__PROBLEM STATEMENT__
Each record below should be written out again exactly.

Records from a dataset:
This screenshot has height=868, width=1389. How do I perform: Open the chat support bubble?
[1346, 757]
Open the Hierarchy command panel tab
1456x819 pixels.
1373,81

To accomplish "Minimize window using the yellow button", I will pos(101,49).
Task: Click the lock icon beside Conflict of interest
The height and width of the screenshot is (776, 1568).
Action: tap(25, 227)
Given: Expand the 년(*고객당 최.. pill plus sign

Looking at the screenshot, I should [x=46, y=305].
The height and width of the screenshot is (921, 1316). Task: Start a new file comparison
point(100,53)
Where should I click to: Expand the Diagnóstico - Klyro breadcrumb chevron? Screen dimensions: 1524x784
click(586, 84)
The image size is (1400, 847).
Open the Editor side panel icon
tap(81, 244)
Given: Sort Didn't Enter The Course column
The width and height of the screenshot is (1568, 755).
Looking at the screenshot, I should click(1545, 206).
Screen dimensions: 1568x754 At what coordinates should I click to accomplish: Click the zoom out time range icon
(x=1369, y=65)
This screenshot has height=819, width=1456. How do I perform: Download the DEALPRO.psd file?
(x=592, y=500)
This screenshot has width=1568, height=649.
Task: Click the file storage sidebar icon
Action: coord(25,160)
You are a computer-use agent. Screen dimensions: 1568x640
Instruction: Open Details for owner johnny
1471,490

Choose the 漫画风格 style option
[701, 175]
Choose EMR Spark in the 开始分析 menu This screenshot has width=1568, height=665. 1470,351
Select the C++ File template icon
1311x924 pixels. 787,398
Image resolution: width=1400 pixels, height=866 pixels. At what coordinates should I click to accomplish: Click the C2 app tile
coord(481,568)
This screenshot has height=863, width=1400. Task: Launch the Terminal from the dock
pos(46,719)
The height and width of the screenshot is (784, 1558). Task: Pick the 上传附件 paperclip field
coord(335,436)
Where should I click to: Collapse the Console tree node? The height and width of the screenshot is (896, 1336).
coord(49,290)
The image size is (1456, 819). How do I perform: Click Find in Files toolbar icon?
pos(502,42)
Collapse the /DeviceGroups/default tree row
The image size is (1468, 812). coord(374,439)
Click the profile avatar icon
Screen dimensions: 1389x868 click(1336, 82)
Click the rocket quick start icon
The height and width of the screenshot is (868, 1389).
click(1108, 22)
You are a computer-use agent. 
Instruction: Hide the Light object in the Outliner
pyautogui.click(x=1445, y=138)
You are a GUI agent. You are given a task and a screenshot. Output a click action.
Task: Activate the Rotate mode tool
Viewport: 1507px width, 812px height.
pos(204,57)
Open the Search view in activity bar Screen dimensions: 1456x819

__RESPONSE BELOW__
This screenshot has height=868, width=1389. How do I perform: Open the chat support bubble?
[1346, 757]
Open the Hierarchy command panel tab
1456x819 pixels.
1373,81

To accomplish "Minimize window using the yellow button", I will pos(101,49).
Task: Click the lock icon beside Conflict of interest
The height and width of the screenshot is (776, 1568).
Action: tap(25, 227)
Given: Expand the 년(*고객당 최.. pill plus sign

Looking at the screenshot, I should [x=46, y=305].
The height and width of the screenshot is (921, 1316). Task: Start a new file comparison
point(100,53)
Where should I click to: Expand the Diagnóstico - Klyro breadcrumb chevron? Screen dimensions: 1524x784
click(586, 84)
The image size is (1400, 847).
Open the Editor side panel icon
tap(81, 244)
Given: Sort Didn't Enter The Course column
The width and height of the screenshot is (1568, 755).
Looking at the screenshot, I should click(1545, 206).
Screen dimensions: 1568x754 At what coordinates should I click to accomplish: Click the zoom out time range icon
(x=1369, y=65)
This screenshot has height=819, width=1456. How do I perform: Download the DEALPRO.psd file?
(x=592, y=500)
This screenshot has width=1568, height=649.
Task: Click the file storage sidebar icon
Action: coord(25,160)
You are a computer-use agent. Screen dimensions: 1568x640
Instruction: Open Details for owner johnny
1471,490

Choose the 漫画风格 style option
[701, 175]
Choose EMR Spark in the 开始分析 menu This screenshot has width=1568, height=665. 1470,351
Select the C++ File template icon
1311x924 pixels. 787,398
Image resolution: width=1400 pixels, height=866 pixels. At what coordinates should I click to accomplish: Click the C2 app tile
coord(481,568)
This screenshot has height=863, width=1400. Task: Launch the Terminal from the dock
pos(46,719)
The height and width of the screenshot is (784, 1558). Task: Pick the 上传附件 paperclip field
coord(335,436)
Where should I click to: Collapse the Console tree node? The height and width of the screenshot is (896, 1336).
coord(49,290)
The image size is (1456, 819). How do I perform: Click Find in Files toolbar icon?
pos(502,42)
Collapse the /DeviceGroups/default tree row
The image size is (1468, 812). coord(374,439)
Click the profile avatar icon
Screen dimensions: 1389x868 click(1336, 82)
Click the rocket quick start icon
The height and width of the screenshot is (868, 1389).
click(1108, 22)
You are a computer-use agent. 
Instruction: Hide the Light object in the Outliner
pyautogui.click(x=1445, y=138)
You are a GUI agent. You are given a task and a screenshot. Output a click action.
Task: Activate the Rotate mode tool
Viewport: 1507px width, 812px height.
pos(204,57)
Open the Search view in activity bar Screen dimensions: 1456x819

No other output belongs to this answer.